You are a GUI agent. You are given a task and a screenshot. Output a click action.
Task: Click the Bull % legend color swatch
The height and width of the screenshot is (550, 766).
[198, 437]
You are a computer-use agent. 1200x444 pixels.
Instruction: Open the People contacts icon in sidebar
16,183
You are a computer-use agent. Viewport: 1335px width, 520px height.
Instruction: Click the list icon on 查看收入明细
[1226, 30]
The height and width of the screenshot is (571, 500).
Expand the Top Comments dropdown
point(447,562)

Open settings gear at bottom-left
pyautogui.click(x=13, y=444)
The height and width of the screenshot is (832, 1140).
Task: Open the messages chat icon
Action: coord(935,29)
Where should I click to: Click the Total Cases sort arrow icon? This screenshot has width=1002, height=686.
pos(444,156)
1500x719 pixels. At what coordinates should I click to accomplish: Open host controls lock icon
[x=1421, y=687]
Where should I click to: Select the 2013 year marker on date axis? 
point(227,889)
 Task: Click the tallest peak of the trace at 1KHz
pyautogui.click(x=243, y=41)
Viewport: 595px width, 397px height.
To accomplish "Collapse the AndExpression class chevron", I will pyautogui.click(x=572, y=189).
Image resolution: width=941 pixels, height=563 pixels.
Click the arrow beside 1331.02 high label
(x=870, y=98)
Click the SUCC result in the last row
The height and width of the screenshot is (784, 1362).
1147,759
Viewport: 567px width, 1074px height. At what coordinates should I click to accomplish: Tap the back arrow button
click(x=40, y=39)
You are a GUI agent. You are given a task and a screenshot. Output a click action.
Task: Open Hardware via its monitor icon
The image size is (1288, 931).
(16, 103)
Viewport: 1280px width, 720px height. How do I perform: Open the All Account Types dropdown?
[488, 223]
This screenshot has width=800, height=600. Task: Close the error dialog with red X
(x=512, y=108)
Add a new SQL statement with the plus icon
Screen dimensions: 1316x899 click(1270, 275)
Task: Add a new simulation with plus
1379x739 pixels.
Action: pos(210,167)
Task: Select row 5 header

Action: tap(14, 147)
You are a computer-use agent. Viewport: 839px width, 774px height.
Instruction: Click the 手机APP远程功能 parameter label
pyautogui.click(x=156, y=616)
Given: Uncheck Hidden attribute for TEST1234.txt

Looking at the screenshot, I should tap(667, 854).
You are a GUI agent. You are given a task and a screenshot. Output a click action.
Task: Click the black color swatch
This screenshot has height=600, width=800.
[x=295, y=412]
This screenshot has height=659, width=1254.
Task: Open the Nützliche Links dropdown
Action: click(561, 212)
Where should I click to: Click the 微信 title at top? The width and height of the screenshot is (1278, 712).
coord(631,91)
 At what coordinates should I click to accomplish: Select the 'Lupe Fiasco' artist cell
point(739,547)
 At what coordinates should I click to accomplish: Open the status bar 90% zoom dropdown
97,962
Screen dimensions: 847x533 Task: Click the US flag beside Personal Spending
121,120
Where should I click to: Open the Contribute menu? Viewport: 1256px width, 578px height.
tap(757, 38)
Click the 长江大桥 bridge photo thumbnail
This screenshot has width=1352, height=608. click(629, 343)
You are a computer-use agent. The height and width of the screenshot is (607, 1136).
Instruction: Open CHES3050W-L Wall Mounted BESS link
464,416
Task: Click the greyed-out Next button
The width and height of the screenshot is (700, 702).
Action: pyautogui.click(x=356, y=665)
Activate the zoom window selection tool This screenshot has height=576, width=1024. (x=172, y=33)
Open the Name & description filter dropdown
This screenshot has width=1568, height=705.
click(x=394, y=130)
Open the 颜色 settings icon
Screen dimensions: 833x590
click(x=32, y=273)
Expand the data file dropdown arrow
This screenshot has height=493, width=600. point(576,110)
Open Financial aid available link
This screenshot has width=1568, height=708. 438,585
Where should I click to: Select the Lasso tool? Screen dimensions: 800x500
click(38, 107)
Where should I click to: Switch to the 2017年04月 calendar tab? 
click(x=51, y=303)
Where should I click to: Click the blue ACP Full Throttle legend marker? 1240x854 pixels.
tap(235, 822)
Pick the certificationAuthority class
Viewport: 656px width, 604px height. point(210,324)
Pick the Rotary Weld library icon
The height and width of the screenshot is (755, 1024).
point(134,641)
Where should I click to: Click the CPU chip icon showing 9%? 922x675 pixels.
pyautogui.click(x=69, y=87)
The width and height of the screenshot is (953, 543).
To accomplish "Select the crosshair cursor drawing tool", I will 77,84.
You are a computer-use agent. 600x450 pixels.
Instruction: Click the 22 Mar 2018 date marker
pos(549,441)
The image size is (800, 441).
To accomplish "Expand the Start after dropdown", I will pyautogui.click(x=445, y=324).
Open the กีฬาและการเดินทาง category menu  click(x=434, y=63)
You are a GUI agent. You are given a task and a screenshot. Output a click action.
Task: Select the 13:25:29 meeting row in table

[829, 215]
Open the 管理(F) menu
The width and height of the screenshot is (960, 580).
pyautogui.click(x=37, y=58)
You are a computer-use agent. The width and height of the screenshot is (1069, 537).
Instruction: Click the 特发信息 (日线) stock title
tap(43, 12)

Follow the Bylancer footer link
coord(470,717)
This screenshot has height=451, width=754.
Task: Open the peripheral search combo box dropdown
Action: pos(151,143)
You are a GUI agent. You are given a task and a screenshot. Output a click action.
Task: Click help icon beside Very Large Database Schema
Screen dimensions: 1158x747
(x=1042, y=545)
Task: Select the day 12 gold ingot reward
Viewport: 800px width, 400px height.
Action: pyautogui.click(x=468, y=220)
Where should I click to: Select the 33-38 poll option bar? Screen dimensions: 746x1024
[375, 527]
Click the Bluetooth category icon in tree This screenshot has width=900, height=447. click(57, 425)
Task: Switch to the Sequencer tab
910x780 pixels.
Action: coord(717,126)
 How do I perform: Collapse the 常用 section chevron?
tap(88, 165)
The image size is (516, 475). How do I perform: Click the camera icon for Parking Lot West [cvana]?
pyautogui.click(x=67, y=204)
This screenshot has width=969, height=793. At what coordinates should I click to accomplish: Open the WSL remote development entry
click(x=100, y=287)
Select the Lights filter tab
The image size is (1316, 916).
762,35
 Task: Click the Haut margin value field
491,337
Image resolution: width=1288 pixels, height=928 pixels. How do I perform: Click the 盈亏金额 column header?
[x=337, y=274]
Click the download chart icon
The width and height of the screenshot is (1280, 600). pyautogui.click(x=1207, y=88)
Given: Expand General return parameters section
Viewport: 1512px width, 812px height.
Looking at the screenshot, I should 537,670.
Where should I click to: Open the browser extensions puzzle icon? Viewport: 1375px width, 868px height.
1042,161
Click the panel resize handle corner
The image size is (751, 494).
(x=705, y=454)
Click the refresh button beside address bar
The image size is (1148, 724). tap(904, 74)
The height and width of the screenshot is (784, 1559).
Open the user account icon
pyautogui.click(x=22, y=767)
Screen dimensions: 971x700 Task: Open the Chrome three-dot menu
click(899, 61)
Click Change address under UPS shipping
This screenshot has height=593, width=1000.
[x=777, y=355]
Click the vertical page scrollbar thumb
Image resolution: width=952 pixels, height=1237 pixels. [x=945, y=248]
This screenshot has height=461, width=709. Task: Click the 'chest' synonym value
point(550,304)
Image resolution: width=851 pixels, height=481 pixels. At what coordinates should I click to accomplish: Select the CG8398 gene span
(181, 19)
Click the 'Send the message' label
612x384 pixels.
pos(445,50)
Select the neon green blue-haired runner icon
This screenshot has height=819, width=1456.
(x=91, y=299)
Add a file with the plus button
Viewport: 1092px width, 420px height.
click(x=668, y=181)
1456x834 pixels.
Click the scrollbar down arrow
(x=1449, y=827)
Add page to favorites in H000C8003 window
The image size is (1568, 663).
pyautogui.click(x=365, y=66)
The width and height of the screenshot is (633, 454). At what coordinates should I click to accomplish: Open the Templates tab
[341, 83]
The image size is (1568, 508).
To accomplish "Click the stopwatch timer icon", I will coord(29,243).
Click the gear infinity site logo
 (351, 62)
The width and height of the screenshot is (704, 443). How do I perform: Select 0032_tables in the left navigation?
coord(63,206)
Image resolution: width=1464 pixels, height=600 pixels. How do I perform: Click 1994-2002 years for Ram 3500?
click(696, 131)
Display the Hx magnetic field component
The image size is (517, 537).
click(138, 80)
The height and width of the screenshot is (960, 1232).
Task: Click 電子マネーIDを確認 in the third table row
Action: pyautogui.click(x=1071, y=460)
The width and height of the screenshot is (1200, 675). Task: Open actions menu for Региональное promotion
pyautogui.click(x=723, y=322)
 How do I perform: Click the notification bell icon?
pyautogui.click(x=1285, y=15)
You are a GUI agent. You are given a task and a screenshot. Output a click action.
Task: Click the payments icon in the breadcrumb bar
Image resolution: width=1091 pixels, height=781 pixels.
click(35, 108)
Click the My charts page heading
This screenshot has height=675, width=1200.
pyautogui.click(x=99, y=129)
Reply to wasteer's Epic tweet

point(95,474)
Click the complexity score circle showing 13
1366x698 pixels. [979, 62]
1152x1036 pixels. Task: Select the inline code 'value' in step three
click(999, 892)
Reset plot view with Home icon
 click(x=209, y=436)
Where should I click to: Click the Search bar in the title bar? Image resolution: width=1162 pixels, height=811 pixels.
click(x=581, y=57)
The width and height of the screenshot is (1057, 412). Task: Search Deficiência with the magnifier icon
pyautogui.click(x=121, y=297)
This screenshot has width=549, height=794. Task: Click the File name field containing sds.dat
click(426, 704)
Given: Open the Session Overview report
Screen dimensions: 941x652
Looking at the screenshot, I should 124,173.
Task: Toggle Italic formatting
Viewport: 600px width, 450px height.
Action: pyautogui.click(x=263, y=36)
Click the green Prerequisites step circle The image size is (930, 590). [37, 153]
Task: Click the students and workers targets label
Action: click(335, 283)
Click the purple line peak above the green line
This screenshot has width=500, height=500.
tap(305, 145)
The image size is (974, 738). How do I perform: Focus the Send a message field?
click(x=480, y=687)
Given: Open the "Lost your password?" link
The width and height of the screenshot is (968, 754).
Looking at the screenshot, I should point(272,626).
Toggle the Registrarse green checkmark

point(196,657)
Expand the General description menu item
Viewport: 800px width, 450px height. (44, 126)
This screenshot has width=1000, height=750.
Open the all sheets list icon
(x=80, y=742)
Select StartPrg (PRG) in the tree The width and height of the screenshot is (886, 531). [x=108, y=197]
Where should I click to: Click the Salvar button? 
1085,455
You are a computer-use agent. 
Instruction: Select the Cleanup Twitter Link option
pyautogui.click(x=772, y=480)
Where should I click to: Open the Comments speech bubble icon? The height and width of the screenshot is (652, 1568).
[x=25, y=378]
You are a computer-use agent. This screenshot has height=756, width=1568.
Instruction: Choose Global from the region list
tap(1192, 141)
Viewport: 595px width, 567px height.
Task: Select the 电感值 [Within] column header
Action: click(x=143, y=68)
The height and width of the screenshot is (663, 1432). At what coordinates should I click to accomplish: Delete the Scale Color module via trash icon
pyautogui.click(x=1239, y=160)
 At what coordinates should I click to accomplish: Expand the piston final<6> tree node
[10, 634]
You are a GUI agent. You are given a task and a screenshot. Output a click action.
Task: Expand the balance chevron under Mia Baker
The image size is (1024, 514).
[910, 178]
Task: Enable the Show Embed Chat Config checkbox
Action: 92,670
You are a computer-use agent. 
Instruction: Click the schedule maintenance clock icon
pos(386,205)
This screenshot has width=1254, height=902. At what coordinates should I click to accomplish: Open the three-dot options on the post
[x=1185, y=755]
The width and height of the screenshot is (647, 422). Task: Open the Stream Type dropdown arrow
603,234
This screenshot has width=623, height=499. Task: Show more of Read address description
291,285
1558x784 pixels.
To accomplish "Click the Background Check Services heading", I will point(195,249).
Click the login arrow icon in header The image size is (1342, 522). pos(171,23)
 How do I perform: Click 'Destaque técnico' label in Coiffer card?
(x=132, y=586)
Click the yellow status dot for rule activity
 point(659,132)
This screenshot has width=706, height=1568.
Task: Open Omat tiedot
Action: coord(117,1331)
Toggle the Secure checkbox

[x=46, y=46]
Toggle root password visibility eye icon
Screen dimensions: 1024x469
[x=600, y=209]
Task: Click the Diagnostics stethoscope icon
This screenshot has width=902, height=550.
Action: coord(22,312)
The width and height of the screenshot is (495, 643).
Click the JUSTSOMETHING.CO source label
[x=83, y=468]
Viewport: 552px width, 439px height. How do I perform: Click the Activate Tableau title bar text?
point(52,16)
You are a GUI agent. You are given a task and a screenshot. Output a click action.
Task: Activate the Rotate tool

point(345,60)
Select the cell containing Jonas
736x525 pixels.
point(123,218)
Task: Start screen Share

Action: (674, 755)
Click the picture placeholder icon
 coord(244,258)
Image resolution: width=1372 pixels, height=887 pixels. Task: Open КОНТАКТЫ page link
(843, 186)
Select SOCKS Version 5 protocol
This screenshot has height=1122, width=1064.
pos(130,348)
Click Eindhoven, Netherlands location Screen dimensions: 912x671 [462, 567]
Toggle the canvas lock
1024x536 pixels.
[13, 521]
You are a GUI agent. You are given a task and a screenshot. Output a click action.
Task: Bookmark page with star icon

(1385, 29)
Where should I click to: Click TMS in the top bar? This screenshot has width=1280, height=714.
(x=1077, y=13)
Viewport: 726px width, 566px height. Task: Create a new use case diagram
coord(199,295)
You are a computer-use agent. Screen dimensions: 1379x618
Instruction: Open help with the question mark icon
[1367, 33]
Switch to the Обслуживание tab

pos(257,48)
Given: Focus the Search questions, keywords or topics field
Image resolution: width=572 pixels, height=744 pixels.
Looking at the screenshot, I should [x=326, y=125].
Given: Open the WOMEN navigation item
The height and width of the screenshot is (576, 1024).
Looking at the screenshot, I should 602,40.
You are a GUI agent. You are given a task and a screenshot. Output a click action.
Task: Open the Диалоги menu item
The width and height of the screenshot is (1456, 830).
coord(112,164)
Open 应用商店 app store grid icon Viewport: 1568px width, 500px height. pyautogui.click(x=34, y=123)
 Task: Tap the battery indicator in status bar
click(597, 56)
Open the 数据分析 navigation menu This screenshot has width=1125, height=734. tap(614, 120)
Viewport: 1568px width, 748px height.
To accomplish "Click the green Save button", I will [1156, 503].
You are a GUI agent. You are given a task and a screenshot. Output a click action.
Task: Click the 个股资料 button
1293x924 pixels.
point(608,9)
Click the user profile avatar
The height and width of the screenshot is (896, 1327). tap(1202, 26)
---
> [EXERCISE BRIEF]: Starting with the first line of the data above, copy each line exactly until you reach the line with "You are a computer-use agent. Viewport: 839px"; include that line as well.

> [OUTPUT BELOW]:
You are a GUI agent. You are given a task and a screenshot. Output a click action.
Task: Click the Bull % legend color swatch
The height and width of the screenshot is (550, 766).
[198, 437]
You are a computer-use agent. 1200x444 pixels.
Instruction: Open the People contacts icon in sidebar
16,183
You are a computer-use agent. Viewport: 1335px width, 520px height.
Instruction: Click the list icon on 查看收入明细
[1226, 30]
The height and width of the screenshot is (571, 500).
Expand the Top Comments dropdown
point(447,562)

Open settings gear at bottom-left
pyautogui.click(x=13, y=444)
The height and width of the screenshot is (832, 1140).
Task: Open the messages chat icon
Action: coord(935,29)
Where should I click to: Click the Total Cases sort arrow icon? This screenshot has width=1002, height=686.
pos(444,156)
1500x719 pixels. At what coordinates should I click to accomplish: Open host controls lock icon
[x=1421, y=687]
Where should I click to: Select the 2013 year marker on date axis? 
point(227,889)
 Task: Click the tallest peak of the trace at 1KHz
pyautogui.click(x=243, y=41)
Viewport: 595px width, 397px height.
To accomplish "Collapse the AndExpression class chevron", I will pyautogui.click(x=572, y=189).
Image resolution: width=941 pixels, height=563 pixels.
Click the arrow beside 1331.02 high label
(x=870, y=98)
Click the SUCC result in the last row
The height and width of the screenshot is (784, 1362).
1147,759
Viewport: 567px width, 1074px height. At what coordinates should I click to accomplish: Tap the back arrow button
click(x=40, y=39)
You are a GUI agent. You are given a task and a screenshot. Output a click action.
Task: Open Hardware via its monitor icon
The image size is (1288, 931).
(16, 103)
Viewport: 1280px width, 720px height. How do I perform: Open the All Account Types dropdown?
[488, 223]
This screenshot has width=800, height=600. Task: Close the error dialog with red X
(x=512, y=108)
Add a new SQL statement with the plus icon
Screen dimensions: 1316x899 click(1270, 275)
Task: Add a new simulation with plus
1379x739 pixels.
Action: pos(210,167)
Task: Select row 5 header

Action: tap(14, 147)
You are a computer-use agent. Viewport: 839px width, 774px height.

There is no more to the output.